Older adults with a serious illness such as cancer, or families with a loved one nearing the final stages of Alzheimer’s disease, share many similarities with the people in town halls and rallies from Kentucky to Colorado who are passionately talking about the impact of health care policy on their lives. Their care needs are often complex. Government decisions about how to pay for and deliver that care have intense, deeply personal ramifications.

Standing behind all of these people are organizations working to make health care - and these people’s lives - better. We at The John A. Hartford Foundation have the great privilege of supporting and partnering with many of the groups that are implementing innovations and helping shape beneficial policies focused on the older adult population.

Those organizations involved in serious illness and end-of-life care have been hard at work over the past few months. They have been producing tools, sharing information, and advocating for person-centered care that meets the values, goals, and preferences of older adults and their families at an incredibly vulnerable and difficult stage of life.
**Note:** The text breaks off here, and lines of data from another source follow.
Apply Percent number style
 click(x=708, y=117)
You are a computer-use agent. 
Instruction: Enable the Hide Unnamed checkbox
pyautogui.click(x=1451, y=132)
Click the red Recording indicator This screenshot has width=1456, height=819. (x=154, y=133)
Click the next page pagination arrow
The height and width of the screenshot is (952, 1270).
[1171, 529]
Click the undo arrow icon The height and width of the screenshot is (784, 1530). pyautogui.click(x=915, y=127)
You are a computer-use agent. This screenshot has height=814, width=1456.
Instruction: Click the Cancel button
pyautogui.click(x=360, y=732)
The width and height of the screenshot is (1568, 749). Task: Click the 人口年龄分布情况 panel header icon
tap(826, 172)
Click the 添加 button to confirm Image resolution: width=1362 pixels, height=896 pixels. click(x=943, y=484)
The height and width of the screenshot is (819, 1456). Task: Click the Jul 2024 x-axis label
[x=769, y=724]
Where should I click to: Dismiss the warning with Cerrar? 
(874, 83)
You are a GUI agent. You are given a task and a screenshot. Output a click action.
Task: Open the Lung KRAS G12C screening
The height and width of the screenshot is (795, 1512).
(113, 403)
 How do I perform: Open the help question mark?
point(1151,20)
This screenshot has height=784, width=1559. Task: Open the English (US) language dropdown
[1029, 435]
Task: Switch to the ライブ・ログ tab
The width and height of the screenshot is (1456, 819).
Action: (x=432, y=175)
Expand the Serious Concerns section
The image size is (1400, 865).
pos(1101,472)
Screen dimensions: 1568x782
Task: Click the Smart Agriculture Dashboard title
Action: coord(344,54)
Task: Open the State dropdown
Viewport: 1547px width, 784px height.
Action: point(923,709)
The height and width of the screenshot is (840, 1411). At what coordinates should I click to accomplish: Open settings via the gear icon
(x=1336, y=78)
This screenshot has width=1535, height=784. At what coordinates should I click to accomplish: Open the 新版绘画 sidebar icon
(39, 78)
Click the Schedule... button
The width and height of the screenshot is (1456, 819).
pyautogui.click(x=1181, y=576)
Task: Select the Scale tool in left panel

Here are just a few examples:

  • Organized by the Pew Charitable Trusts, 14 organizations - including our grantees the National POLST Paradigm, Center to Advance Palliative Care (CAPC), Coalition to Transform Advanced Care (C-TAC), and the American Geriatrics Society (AGS) - co-signed an important letter to Tom Price, Secretary of the U.S. Department of Health and Human Services, and David Shulkin, Secretary of the U.S. Department of Veterans Affairs. The letter outlines key policy recommendations for improving serious illness and end-of-life care.
  • Health Affairs, another grantee, launched a new blog series on end-of-life and serious illness care supported by our partners at the Gordon and Betty Moore Foundation. A very good post on opportunities for innovation in payment for palliative care services encourages the new administration to continue the progress toward high-value care for the seriously ill.
  • On the theme of payment policy that can support more access to palliative care, CAPC released this excellent primer. If you’ve been trying to understand health policy talk with terms like alternative payment models, risk-sharing, or MACRA - in any context, not just palliative care - this is one of the best reads you’ll find. (Additionally CAPC put out a very helpful report on the growth of hospital-based palliative care since 2009).
  • Having the public engaged, as people are now with the debates concerning health care, is another important component to promoting policies that increase access to high-quality serious illness and end-of-life care. An excellent starting point is to help people understand the importance of documenting their wishes for care should they be unable to speak for themselves. Our grantee The Conversation Project is helping communities prepare through their promotion of National Health Care Decisions Day, coming up April 16. Their recent webinar and a video they released can help you get engaged, too. The Conversation Project also just produced a fantastic new toolkit to help people understand the role of a health care proxy and thoughtfully choose one.

Meanwhile, in late February, the Annual Assembly of the American Academy of Hospice and Palliative Medicine (AAHPM) and the Hospice and Palliative Nurses Association (HPNA) set a new attendance record, with more than 3,200 people, including nearly 1,000 nurses. The three-day event in Phoenix drew standing-room-only crowds to sessions led by grantees including VitalTalk and Ariadne Labs' Serious Illness Care Program.

And in another sign that the movement is gaining momentum, more than 30 funders are participating in a serious illness and end-of-life care interest group that The John A. Hartford Foundation has organized.

These are just a few examples of activities from outstanding groups that are working together with us to promote health policies and high-quality care that deeply and personally affect our everyday lives.

For older adults with serious illness or at the end of life, their families, and their health care teams, this work could not be more important.